[Material provided Boundary: Start]
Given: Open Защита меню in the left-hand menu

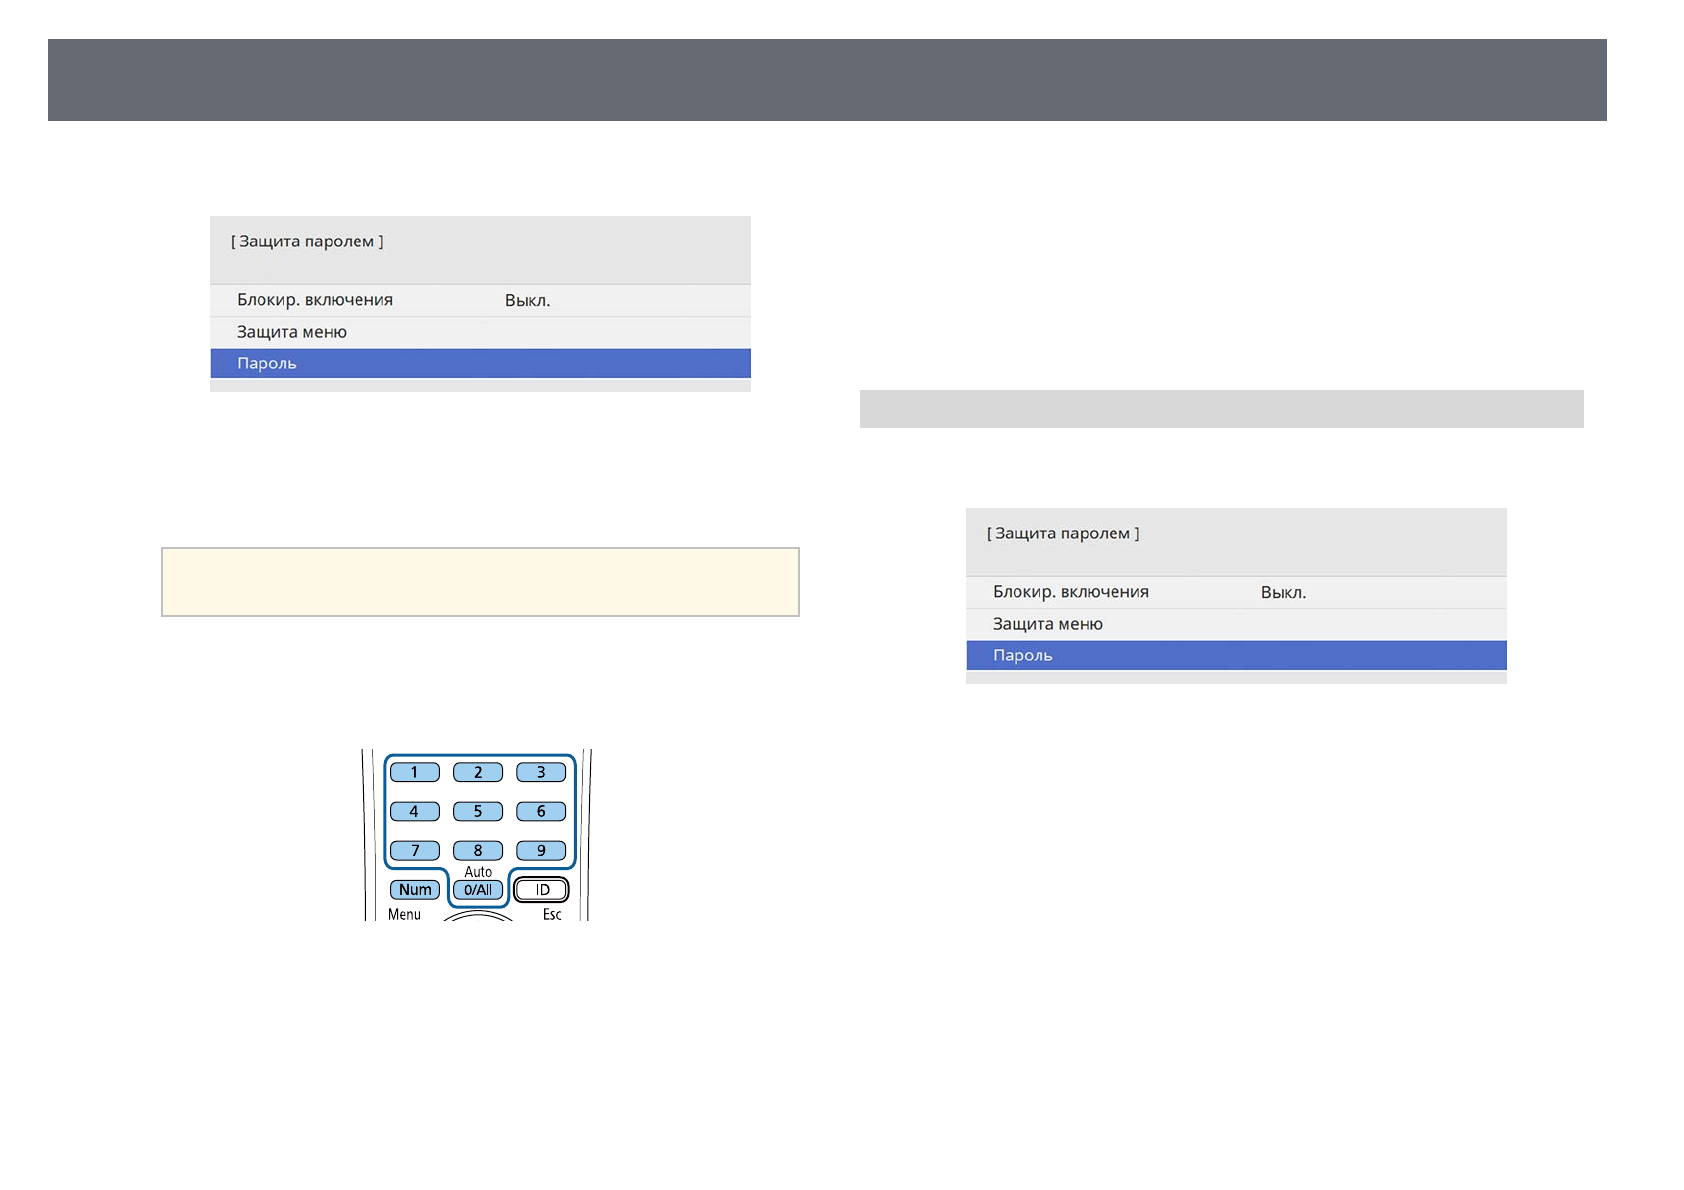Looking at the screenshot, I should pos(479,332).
[Material provided Boundary: End]
[Material provided Boundary: Start]
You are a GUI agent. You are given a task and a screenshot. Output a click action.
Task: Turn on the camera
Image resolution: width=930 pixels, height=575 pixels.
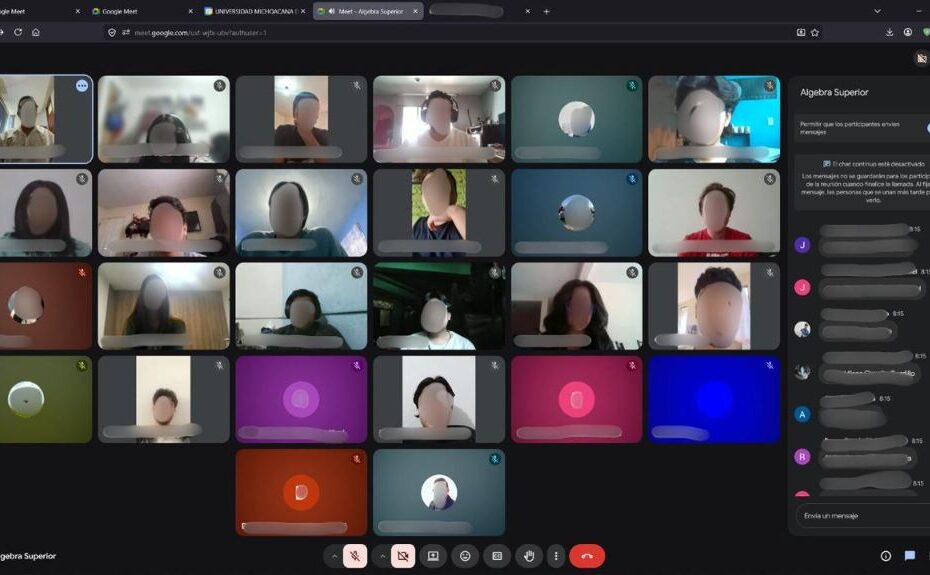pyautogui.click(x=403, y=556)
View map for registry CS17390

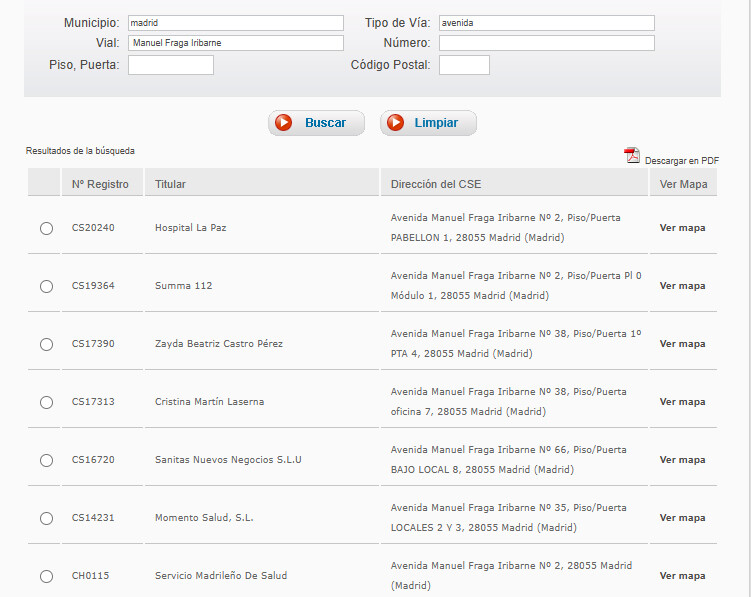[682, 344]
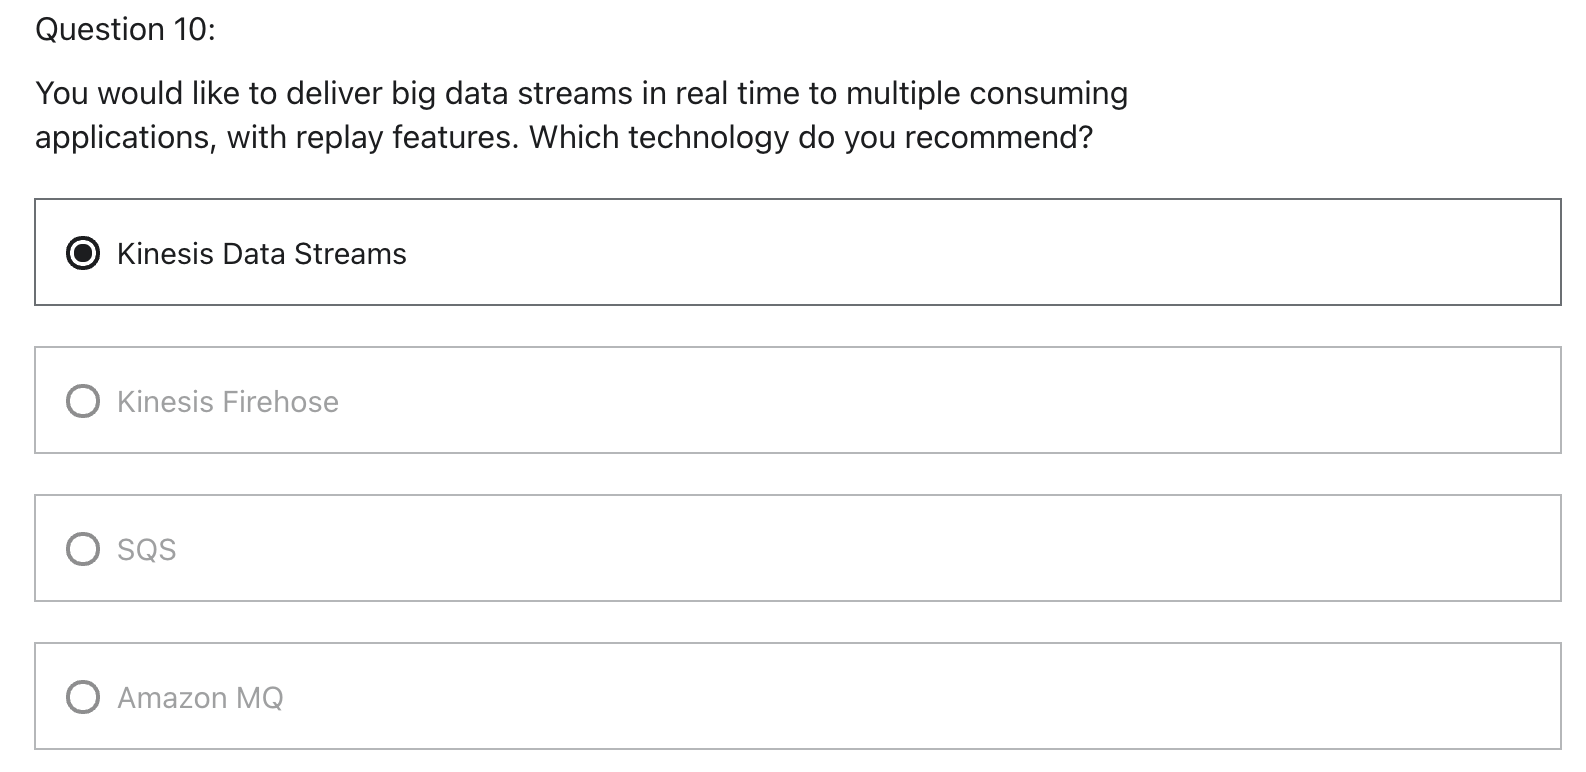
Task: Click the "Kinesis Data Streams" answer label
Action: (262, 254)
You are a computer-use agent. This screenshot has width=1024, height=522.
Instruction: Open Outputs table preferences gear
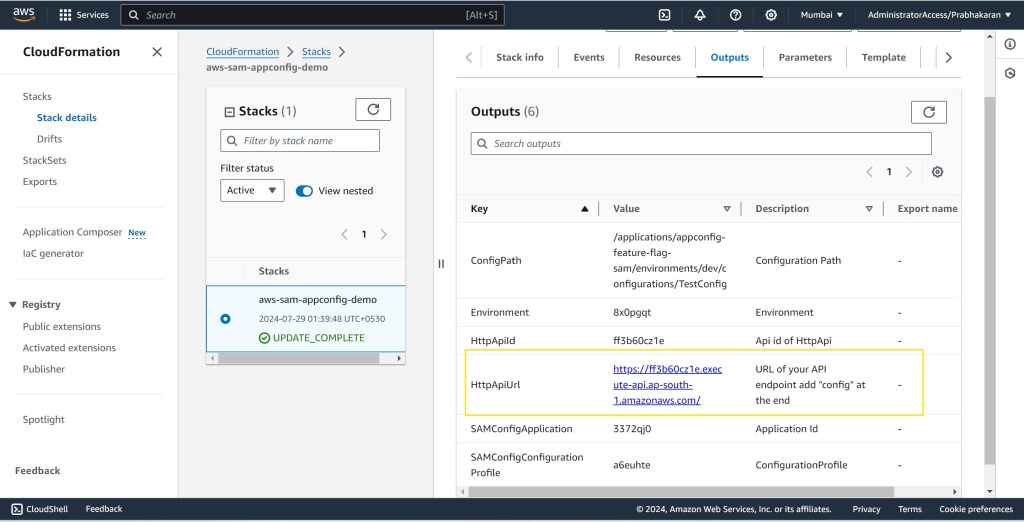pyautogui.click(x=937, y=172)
[Material provided Boundary: End]
◆ **Work instruction**
Report back each line of the entries that holds the string "agent".

◆ **Response to the task**
You are a GUI agent. You are given a task and a screenshot. Output a click action.
You are a computer-use agent. This screenshot has width=1024, height=522.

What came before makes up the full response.